Hydrocladia arise laterally of hydrothecae of stem internodes on short, often indistinct apophyses. Hydrocladial arrangement is opposite basally and alternating right and left in middle and distal parts of stem. First internode of hydrocladium with oblique distal node and one or two nematothecae. Rest of hydrocladium composed of hydrothecate internodes separated by oblique nodes. Each segment with one hydrotheca and four nematothecae with the same distribution as on the stem.
Hydrotheca of stem and hydrocladium identical, almost cylindrical, walls slightly narrowing towards hydrothecal base; abcauline wall straight; adcauline wall adnate for half its length, rim circular, sometimes slightly flaring.
Mesial inferior nematotheca not reaching hydrothecal base and with adcauline wall of upper chamber missing. Lateral nematothecae short, bithalamic, placed on small apophyses, apical chamber globular and with deeply scooped adcauline wall, basal chamber small. Other nematothecae on stem and hydrocladia smaller and similar to mesial inferior nematothecae. Lateral nematothecae of stem with basal chamber better developed than those of hydrocladia.

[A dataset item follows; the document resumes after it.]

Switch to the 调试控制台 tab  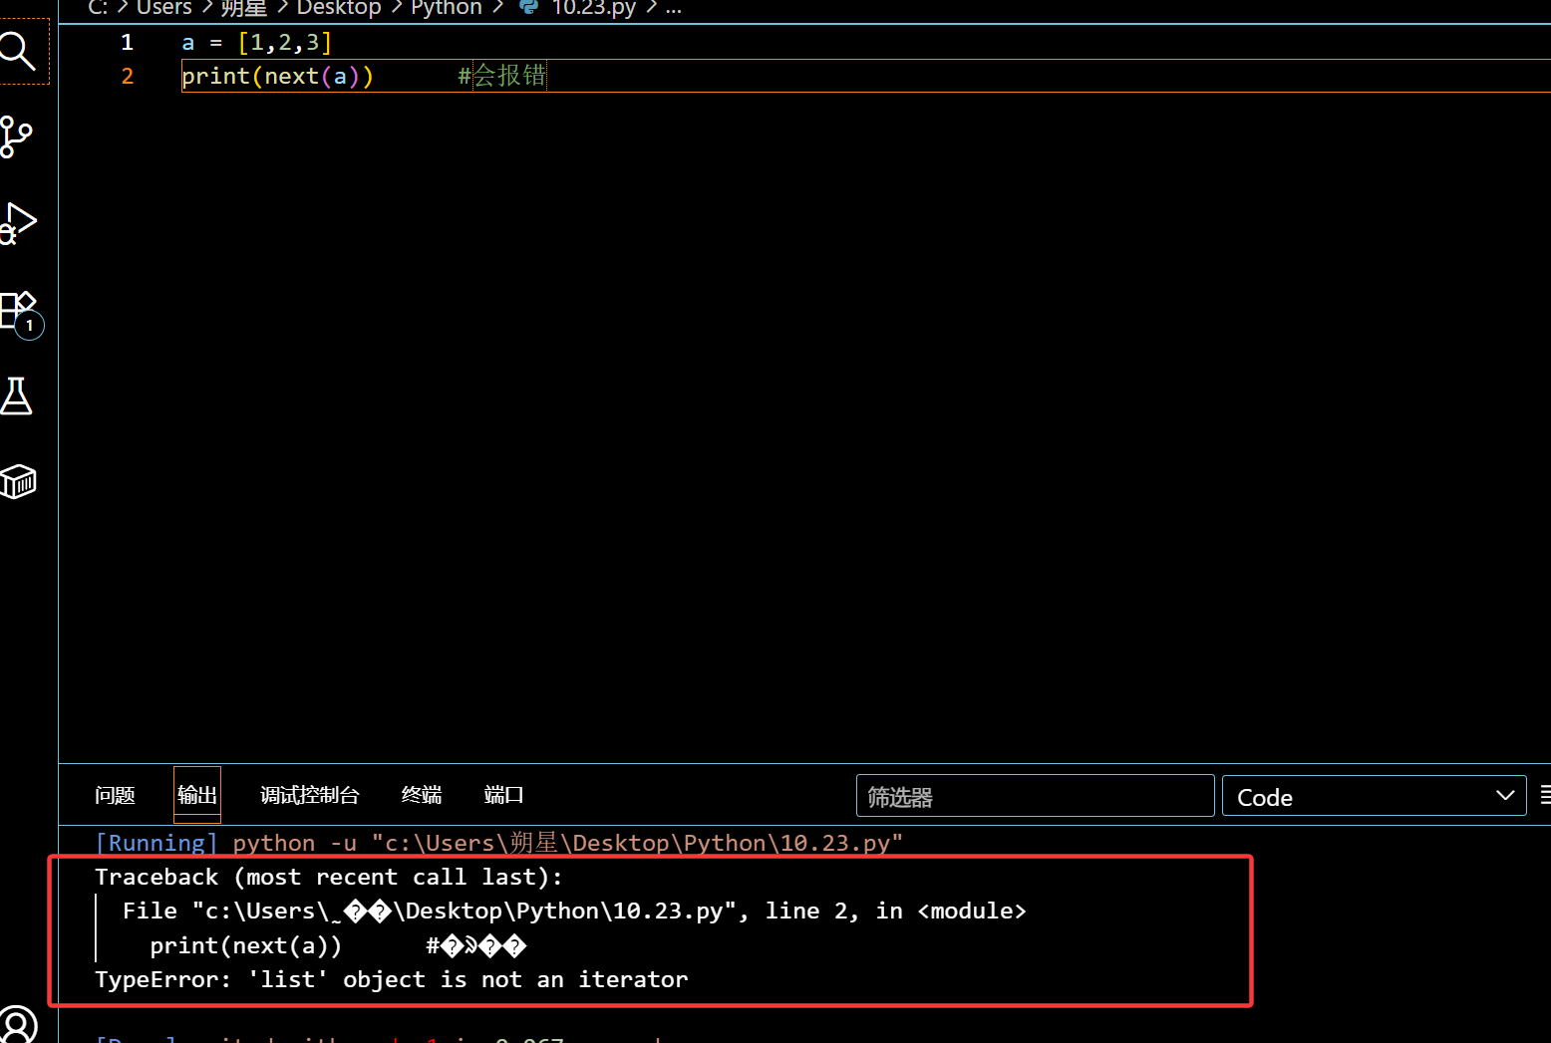(309, 795)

Male and female gonothecae arising on same cormoid, inserted on internode next to hydrothecal base. Female gonothecae laterally compressed, pear-shaped, with oval terminal operculum; basal part narrowing to a pedicel composed of two short internodes, with two nematothecae of which adcauline wall of upper chamber is deeply scooped. Male gonothecae smaller than female, oblong, with small circular terminal aperture; basal part with one nematotheca placed on short pedicel similar to female gonotheca.
VARIABILITY
In youngest parts of some hydrocladia the nodes between hydrothecate internodes are only indistinctly visible.In apical parts of the colonies the supracalycine nematotheca is frequently absent in many axial and hydrocladial internodes, but this nematotheca never lacks in the basal parts. Many colonies sometimes have one supracalycine nematotheca in apical part, as the results of damage and posterior regeneration; nevertheless, the material from SMIB 4, stn DW 56 and SMIB 5, stn DW 85 has one supracalycine nematotheca in some internodes, but without signs of damage.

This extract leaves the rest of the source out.